DATA Block Start
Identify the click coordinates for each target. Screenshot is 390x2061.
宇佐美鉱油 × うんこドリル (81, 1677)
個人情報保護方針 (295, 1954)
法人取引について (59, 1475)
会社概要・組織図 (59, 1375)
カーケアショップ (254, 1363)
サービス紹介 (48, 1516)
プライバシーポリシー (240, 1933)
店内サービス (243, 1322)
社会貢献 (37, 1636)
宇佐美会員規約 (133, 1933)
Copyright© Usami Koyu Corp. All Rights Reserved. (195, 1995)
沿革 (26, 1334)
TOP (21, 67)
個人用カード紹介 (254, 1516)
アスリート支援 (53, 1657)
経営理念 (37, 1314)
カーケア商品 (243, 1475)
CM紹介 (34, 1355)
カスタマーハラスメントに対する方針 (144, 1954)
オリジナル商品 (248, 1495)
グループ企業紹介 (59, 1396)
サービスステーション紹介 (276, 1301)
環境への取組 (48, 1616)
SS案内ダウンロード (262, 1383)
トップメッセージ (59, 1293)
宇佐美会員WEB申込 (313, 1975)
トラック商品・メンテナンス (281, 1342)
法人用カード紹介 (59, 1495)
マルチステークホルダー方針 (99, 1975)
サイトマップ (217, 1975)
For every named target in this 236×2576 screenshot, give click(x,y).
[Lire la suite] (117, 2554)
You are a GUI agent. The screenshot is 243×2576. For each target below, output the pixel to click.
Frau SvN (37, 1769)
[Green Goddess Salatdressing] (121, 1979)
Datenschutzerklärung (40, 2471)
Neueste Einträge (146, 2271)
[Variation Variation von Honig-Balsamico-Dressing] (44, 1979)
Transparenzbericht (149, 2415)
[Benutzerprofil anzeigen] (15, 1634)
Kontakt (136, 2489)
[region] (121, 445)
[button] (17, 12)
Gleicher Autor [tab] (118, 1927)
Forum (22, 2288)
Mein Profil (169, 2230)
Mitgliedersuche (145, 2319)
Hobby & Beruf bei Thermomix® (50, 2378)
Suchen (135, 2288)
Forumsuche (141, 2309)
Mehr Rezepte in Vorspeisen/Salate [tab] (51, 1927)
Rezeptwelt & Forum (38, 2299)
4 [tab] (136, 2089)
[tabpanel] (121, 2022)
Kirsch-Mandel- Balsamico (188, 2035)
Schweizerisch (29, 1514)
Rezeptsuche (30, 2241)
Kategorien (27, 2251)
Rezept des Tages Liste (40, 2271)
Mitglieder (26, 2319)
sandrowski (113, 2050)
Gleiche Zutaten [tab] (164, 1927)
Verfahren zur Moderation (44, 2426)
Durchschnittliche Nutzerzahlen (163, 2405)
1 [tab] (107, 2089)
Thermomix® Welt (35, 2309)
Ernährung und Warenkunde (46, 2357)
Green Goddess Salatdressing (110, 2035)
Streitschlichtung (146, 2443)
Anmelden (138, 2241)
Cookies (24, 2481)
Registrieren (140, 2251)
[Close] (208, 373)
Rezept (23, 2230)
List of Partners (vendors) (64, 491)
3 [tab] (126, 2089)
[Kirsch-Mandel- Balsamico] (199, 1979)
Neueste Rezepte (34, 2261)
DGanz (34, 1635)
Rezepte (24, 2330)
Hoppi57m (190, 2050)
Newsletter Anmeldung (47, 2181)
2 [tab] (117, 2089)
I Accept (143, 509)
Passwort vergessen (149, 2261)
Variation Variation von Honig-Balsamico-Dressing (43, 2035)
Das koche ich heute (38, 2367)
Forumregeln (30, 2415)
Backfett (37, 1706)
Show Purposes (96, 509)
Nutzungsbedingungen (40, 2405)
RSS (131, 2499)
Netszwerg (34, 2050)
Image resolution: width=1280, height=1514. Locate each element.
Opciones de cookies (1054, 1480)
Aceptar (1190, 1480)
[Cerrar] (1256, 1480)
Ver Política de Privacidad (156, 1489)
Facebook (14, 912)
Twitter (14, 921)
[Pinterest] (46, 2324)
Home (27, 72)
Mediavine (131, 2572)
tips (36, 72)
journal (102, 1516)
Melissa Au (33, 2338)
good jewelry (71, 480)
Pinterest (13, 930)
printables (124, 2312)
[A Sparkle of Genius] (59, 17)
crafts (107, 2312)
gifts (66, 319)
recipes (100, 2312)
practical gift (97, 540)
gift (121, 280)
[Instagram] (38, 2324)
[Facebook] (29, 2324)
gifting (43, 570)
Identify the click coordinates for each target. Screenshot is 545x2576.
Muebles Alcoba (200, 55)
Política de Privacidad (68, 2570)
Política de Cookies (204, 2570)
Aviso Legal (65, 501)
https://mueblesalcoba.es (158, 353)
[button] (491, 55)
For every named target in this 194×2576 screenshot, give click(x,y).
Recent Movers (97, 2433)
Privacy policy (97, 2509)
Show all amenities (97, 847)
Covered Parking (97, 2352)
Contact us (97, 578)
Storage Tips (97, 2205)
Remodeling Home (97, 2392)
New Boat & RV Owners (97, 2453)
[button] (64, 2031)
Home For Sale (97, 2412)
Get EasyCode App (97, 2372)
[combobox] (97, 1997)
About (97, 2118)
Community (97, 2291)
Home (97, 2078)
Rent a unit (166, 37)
DATA Block End
**REQUIREMENT:**
Reproduce, exactly, all the lines shown above.

**TASK RESPONSE:**
Identify the click coordinates for each target. Screenshot is 390x2061.
宇佐美鉱油 × うんこドリル (81, 1677)
個人情報保護方針 (295, 1954)
法人取引について (59, 1475)
会社概要・組織図 (59, 1375)
カーケアショップ (254, 1363)
サービス紹介 (48, 1516)
プライバシーポリシー (240, 1933)
店内サービス (243, 1322)
社会貢献 (37, 1636)
宇佐美会員規約 (133, 1933)
Copyright© Usami Koyu Corp. All Rights Reserved. (195, 1995)
沿革 (26, 1334)
TOP (21, 67)
個人用カード紹介 (254, 1516)
アスリート支援 (53, 1657)
経営理念 (37, 1314)
カーケア商品 (243, 1475)
CM紹介 (34, 1355)
カスタマーハラスメントに対する方針 (144, 1954)
オリジナル商品 (248, 1495)
グループ企業紹介 (59, 1396)
サービスステーション紹介 (276, 1301)
環境への取組 (48, 1616)
SS案内ダウンロード (262, 1383)
トップメッセージ (59, 1293)
宇佐美会員WEB申込 (313, 1975)
トラック商品・メンテナンス (281, 1342)
法人用カード紹介 (59, 1495)
マルチステークホルダー方針 (99, 1975)
サイトマップ (217, 1975)
For every named target in this 236×2576 screenshot, give click(x,y).
[Lire la suite] (117, 2554)
You are a GUI agent. The screenshot is 243×2576. For each target below, output the pixel to click.
Frau SvN (37, 1769)
[Green Goddess Salatdressing] (121, 1979)
Datenschutzerklärung (40, 2471)
Neueste Einträge (146, 2271)
[Variation Variation von Honig-Balsamico-Dressing] (44, 1979)
Transparenzbericht (149, 2415)
[Benutzerprofil anzeigen] (15, 1634)
Kontakt (136, 2489)
[region] (121, 445)
[button] (17, 12)
Gleicher Autor [tab] (118, 1927)
Forum (22, 2288)
Mein Profil (169, 2230)
Mitgliedersuche (145, 2319)
Hobby & Beruf bei Thermomix® (50, 2378)
Suchen (135, 2288)
Forumsuche (141, 2309)
Mehr Rezepte in Vorspeisen/Salate [tab] (51, 1927)
Rezeptwelt & Forum (38, 2299)
4 [tab] (136, 2089)
[tabpanel] (121, 2022)
Kirsch-Mandel- Balsamico (188, 2035)
Schweizerisch (29, 1514)
Rezeptsuche (30, 2241)
Kategorien (27, 2251)
Rezept des Tages Liste (40, 2271)
Mitglieder (26, 2319)
sandrowski (113, 2050)
Gleiche Zutaten [tab] (164, 1927)
Verfahren zur Moderation (44, 2426)
Durchschnittliche Nutzerzahlen (163, 2405)
1 [tab] (107, 2089)
Thermomix® Welt (35, 2309)
Ernährung und Warenkunde (46, 2357)
Green Goddess Salatdressing (110, 2035)
Streitschlichtung (146, 2443)
Anmelden (138, 2241)
Cookies (24, 2481)
Registrieren (140, 2251)
[Close] (208, 373)
Rezept (23, 2230)
List of Partners (vendors) (64, 491)
3 [tab] (126, 2089)
[Kirsch-Mandel- Balsamico] (199, 1979)
Neueste Rezepte (34, 2261)
DGanz (34, 1635)
Rezepte (24, 2330)
Hoppi57m (190, 2050)
Newsletter Anmeldung (47, 2181)
2 [tab] (117, 2089)
I Accept (143, 509)
Passwort vergessen (149, 2261)
Variation Variation von Honig-Balsamico-Dressing (43, 2035)
Das koche ich heute (38, 2367)
Forumregeln (30, 2415)
Backfett (37, 1706)
Show Purposes (96, 509)
Nutzungsbedingungen (40, 2405)
RSS (131, 2499)
Netszwerg (34, 2050)
Image resolution: width=1280, height=1514. Locate each element.
Opciones de cookies (1054, 1480)
Aceptar (1190, 1480)
[Cerrar] (1256, 1480)
Ver Política de Privacidad (156, 1489)
Facebook (14, 912)
Twitter (14, 921)
[Pinterest] (46, 2324)
Home (27, 72)
Mediavine (131, 2572)
tips (36, 72)
journal (102, 1516)
Melissa Au (33, 2338)
good jewelry (71, 480)
Pinterest (13, 930)
printables (124, 2312)
[A Sparkle of Genius] (59, 17)
crafts (107, 2312)
gifts (66, 319)
recipes (100, 2312)
practical gift (97, 540)
gift (121, 280)
[Instagram] (38, 2324)
[Facebook] (29, 2324)
gifting (43, 570)
Identify the click coordinates for each target. Screenshot is 545x2576.
Muebles Alcoba (200, 55)
Política de Privacidad (68, 2570)
Política de Cookies (204, 2570)
Aviso Legal (65, 501)
https://mueblesalcoba.es (158, 353)
[button] (491, 55)
For every named target in this 194×2576 screenshot, give click(x,y).
Recent Movers (97, 2433)
Privacy policy (97, 2509)
Show all amenities (97, 847)
Covered Parking (97, 2352)
Contact us (97, 578)
Storage Tips (97, 2205)
Remodeling Home (97, 2392)
New Boat & RV Owners (97, 2453)
[button] (64, 2031)
Home For Sale (97, 2412)
Get EasyCode App (97, 2372)
[combobox] (97, 1997)
About (97, 2118)
Community (97, 2291)
Home (97, 2078)
Rent a unit (166, 37)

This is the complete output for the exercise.